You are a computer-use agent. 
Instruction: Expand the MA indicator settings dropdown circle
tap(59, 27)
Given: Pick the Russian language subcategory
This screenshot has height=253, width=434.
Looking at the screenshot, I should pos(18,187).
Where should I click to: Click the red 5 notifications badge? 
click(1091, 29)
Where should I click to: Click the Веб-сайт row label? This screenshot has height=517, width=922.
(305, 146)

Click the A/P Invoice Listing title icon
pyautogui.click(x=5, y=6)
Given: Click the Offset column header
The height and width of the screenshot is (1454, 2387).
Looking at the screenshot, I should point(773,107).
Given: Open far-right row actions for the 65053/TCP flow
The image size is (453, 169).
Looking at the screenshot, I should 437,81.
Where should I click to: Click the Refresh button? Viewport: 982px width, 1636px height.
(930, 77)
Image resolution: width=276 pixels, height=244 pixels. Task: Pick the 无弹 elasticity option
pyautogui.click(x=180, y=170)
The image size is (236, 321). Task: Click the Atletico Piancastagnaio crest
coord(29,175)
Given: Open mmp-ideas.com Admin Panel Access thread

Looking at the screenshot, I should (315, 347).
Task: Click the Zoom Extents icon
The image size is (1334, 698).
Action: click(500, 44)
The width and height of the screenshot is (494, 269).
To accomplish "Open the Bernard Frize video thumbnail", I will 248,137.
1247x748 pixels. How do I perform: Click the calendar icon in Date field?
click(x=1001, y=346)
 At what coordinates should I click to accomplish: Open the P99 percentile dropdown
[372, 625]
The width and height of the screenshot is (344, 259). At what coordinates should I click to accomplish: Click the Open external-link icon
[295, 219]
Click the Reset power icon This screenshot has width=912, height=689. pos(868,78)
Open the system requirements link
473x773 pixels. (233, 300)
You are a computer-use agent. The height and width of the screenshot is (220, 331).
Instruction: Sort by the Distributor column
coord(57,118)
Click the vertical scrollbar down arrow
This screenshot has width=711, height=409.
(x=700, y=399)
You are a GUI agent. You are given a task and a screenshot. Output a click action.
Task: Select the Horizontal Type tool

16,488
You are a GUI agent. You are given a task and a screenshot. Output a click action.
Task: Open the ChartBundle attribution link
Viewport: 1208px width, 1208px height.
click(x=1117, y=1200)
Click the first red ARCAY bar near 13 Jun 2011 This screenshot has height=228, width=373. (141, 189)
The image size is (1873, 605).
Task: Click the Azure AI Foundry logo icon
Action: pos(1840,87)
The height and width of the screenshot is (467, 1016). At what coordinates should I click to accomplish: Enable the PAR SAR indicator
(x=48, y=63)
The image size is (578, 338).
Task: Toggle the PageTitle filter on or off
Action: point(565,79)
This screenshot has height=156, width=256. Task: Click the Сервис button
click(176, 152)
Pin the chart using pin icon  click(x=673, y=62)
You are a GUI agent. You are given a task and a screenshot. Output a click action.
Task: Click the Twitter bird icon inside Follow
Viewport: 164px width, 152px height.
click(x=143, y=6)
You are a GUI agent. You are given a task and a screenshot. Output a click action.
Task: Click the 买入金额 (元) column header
════════
## WORK TO BE COMPLETED:
Lay out the item lines above as a Markdown table with the columns Row and Text, with a row number and one line per row, skipping blank lines. Begin at the line that has "Where should I click to: Click the Веб-сайт" and stop after the line that has "Looking at the screenshot, I should point(773,107).".

## EXERCISE RESPONSE:
| Row | Text |
|---|---|
| 1 | Where should I click to: Click the Веб-сайт row label? This screenshot has height=517, width=922. |
| 2 | (305, 146) |
| 3 | Click the A/P Invoice Listing title icon |
| 4 | pyautogui.click(x=5, y=6) |
| 5 | Given: Click the Offset column header |
| 6 | The height and width of the screenshot is (1454, 2387). |
| 7 | Looking at the screenshot, I should point(773,107). |